Stephan Bancel, CEO of Moderna, said the company has already begun to manufacture doses of the vaccine in anticipation of a positive result from the trial. “We are ramping up manufacturing…and are well on track to deliver 500 million doses in the 2021 fiscal year,” he said. “The team is working hard to manufacture close to one billion doses next year, and I think that one billion doses will be doable. It’s not in the bag yet, but the 500 million I think is in the bag for next year.” The company has received close to $1 billion in federal funding from the Biomedical Advanced Research and Development Authority to develop its vaccine and complete its final phase of testing.

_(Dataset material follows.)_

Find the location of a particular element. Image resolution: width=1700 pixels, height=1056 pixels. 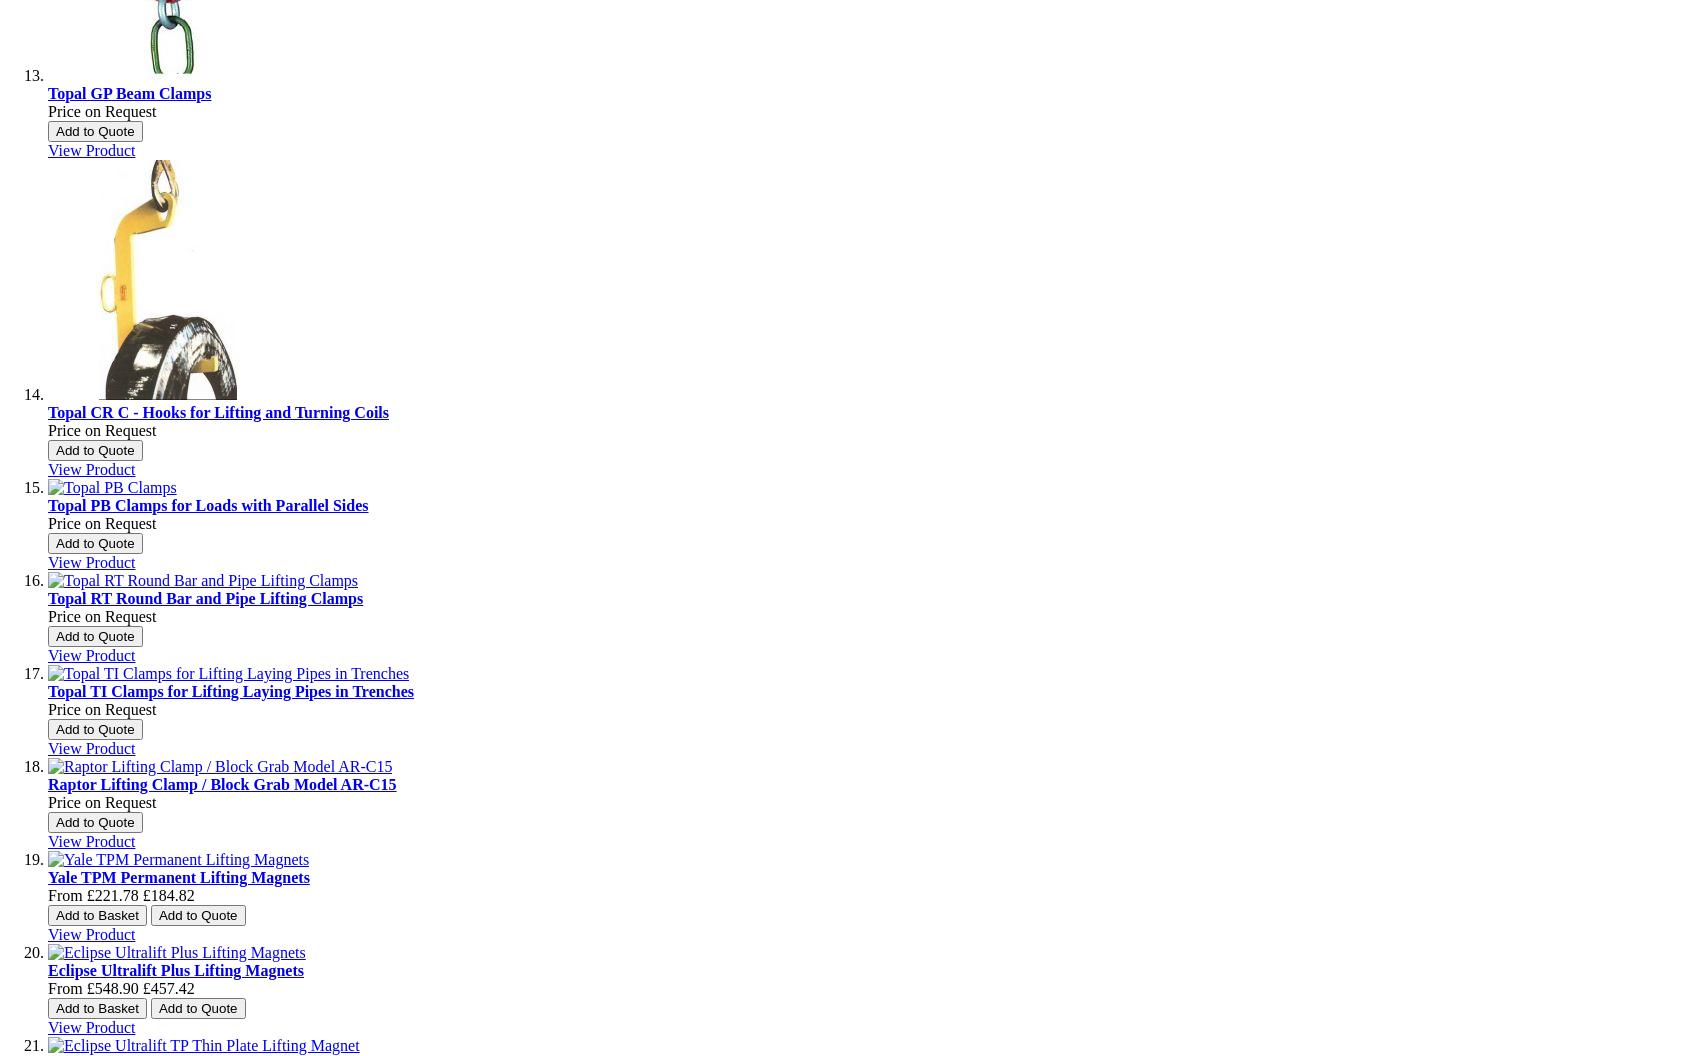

Collins said that a group of public health experts are working on how to distribute those first doses if and when they are deemed safe and effective. “There will be tens of millions of doses at the time the vaccine is determined safe and effective, [but] there won’t be enough for everybody,” he said. “Decisions will have to be made on who will have priority.” He said the Centers for Disease Control’s (CDC) Advisory Committee on Immunization Practices, along with a specially convened panel of experts from the National Academy of Medicine, will provide guidance on how to prioritize groups who need the vaccine. “We recognize that COVID-19 has put into sharp relief the health disparities that afflict populations in the U.S. where hospitalizations, serious illnesses and deaths have disproportionately fallen on the shoulders of African Americans, Latinx and Native Americans, and we know this disease is also a particular danger for older people and people with chronic illnesses,” Collins said. “Therefore if we wish to demonstrate the safety and efficacy of this vaccine, we particularly want to be sure those groups are well represented in vaccine trial enrollment.”
The National Academy panel is expected to provide interim distribution guidelines by Labor Day, which would then be open to public discussion, and would then form the basis of recommendations that the CDC’s advisory committee hopes to have ready by the end of September.